Complexity of Quantum-Mechanical Evolutions from Probability Amplitudes

Abstract: We study the complexity of both time-optimal and time sub-optimal quantum Hamiltonian evolutions connecting arbitrary source and a target states on the Bloch sphere equipped with the Fubini-Study metric. This investigation is performed in a number of steps. First, we describe each unitary Schr\"odinger quantum evolution by means of the path length, the geodesic efficiency, the speed efficiency, and the curvature coefficient of its corresponding dynamical trajectory linking the source state to the target state. Second, starting from a classical probabilistic setting where the so-called information geometric complexity can be employed to describe the complexity of entropic motion on curved statistical manifolds underlying the physics of systems when only partial knowledge about them is available, we transition into a deterministic quantum setting. In this context, after proposing a definition of the complexity of a quantum evolution, we present a notion of quantum complexity length scale.
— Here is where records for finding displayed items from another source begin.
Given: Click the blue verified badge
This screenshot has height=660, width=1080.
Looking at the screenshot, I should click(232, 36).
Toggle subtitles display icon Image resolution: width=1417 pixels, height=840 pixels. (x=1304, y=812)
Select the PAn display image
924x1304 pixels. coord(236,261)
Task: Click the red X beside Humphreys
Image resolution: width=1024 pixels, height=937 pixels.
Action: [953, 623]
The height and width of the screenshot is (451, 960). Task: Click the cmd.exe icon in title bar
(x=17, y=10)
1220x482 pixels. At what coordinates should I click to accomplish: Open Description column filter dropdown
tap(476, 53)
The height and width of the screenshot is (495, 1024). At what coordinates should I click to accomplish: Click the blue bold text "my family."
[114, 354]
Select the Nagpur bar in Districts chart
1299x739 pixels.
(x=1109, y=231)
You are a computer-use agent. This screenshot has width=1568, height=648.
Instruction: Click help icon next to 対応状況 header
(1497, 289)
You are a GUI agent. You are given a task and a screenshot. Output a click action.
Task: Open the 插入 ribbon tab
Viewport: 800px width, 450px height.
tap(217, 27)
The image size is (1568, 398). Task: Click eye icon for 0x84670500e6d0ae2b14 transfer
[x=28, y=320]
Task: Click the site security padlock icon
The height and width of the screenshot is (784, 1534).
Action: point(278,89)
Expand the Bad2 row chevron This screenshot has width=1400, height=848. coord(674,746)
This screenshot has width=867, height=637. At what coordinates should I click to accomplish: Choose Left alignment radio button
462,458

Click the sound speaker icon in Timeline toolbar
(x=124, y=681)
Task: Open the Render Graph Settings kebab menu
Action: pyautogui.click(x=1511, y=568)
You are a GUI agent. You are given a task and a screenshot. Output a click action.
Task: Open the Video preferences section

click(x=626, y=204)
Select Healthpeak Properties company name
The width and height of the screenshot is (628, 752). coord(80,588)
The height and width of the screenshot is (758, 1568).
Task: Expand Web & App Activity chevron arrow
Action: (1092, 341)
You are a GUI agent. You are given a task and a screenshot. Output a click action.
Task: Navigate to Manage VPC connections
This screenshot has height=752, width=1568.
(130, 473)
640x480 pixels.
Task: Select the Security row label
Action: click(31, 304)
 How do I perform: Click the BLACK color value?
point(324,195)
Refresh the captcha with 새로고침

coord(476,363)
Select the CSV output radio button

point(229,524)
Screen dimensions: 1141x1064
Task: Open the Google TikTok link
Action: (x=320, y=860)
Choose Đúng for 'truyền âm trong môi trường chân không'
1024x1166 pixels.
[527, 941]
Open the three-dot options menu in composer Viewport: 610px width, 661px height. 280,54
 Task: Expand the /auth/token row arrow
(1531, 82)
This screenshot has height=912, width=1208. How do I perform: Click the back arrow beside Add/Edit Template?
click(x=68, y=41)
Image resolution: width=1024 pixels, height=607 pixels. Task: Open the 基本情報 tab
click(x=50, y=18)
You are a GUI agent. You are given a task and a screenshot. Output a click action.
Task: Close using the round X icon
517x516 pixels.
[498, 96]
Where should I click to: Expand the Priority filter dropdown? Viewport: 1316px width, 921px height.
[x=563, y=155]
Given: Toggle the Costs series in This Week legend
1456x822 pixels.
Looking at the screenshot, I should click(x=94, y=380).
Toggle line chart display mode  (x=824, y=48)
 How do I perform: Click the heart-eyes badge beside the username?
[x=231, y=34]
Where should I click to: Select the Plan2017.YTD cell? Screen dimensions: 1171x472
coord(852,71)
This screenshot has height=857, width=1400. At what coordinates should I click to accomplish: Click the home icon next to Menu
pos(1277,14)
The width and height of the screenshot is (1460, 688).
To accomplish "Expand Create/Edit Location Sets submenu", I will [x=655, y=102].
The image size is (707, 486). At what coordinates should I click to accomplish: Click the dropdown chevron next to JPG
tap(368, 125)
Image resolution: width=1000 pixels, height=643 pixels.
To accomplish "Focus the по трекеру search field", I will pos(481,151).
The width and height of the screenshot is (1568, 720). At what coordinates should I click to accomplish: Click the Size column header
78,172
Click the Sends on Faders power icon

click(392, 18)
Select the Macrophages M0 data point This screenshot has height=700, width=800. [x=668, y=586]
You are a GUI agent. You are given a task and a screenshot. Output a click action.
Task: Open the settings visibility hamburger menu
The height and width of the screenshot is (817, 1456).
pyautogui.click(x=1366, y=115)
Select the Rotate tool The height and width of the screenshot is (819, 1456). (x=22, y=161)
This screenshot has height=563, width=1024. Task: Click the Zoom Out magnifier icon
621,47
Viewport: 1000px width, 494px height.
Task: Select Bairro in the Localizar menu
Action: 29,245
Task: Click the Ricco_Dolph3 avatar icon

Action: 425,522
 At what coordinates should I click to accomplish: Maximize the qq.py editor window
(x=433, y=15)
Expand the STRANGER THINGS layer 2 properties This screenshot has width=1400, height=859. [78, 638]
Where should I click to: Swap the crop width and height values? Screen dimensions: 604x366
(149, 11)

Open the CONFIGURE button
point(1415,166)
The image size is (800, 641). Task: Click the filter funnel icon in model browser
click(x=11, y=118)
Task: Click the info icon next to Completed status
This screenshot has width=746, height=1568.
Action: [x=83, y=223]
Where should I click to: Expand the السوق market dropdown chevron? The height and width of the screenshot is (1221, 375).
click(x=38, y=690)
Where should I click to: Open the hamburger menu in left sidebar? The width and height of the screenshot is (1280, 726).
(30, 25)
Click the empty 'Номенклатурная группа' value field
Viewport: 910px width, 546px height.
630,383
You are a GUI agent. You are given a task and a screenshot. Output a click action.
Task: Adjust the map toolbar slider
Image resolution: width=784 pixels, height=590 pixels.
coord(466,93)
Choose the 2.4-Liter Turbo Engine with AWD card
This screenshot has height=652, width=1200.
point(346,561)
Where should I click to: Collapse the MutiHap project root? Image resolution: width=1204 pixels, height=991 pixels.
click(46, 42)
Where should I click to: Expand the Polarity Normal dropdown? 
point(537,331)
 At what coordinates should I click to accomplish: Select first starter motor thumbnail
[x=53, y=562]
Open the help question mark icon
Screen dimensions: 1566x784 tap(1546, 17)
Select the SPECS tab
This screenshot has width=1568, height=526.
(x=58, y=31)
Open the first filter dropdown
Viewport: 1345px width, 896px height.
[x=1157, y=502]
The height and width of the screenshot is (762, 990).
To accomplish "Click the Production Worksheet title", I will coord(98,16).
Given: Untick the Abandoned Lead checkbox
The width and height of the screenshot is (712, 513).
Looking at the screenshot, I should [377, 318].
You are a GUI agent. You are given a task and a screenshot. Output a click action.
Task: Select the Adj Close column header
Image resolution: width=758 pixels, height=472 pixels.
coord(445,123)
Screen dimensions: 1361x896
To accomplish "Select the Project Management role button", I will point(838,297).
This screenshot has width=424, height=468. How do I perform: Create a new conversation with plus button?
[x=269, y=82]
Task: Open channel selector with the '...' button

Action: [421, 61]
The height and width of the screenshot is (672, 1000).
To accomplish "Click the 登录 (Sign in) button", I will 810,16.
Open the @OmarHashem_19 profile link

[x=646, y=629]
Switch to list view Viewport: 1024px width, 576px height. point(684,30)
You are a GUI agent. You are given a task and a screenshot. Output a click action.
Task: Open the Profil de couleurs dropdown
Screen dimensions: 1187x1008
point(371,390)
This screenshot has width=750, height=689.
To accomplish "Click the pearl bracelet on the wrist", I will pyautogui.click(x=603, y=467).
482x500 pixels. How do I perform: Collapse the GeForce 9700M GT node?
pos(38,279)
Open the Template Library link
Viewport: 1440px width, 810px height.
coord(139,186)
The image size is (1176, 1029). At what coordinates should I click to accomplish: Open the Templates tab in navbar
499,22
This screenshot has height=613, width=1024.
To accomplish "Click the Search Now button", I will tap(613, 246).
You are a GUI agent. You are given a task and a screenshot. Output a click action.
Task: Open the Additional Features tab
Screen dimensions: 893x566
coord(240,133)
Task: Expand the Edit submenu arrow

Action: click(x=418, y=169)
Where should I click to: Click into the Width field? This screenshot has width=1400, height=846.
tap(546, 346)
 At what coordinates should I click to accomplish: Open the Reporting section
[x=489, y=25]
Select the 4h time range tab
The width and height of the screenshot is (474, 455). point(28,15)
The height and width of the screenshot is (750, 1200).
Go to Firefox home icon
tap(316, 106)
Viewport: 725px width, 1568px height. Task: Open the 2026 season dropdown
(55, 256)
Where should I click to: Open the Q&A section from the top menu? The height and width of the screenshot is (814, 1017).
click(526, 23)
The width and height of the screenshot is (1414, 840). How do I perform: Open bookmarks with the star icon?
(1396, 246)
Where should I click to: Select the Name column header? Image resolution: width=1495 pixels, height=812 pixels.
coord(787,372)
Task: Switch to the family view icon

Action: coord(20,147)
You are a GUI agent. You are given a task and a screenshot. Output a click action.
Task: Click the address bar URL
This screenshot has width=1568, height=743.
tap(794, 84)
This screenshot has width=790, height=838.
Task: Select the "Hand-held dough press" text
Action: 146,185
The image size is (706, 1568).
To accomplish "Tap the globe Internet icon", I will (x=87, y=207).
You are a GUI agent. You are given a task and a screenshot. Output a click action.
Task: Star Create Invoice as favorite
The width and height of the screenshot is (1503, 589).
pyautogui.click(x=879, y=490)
In particular, we discuss the physical significance of both quantities in terms of the accessed (i.e., partial) and accessible (i.e., total) parametric volumes of the regions on the Bloch sphere that specify the quantum mechanical evolution from the source to the target states. Third, after calculating the complexity measure and the complexity length scale for each one of the two quantum evolutions, we compare the behavior of our measures with that of the path length, the geodesic efficiency, the speed efficiency, and the curvature coefficient. We find that, in general, efficient quantum evolutions are less complex than inefficient evolutions. However, we also observe that complexity is more than length. Indeed, longer paths that are sufficiently bent can exhibit a behavior that is less complex than that of shorter paths with a smaller curvature coefficient.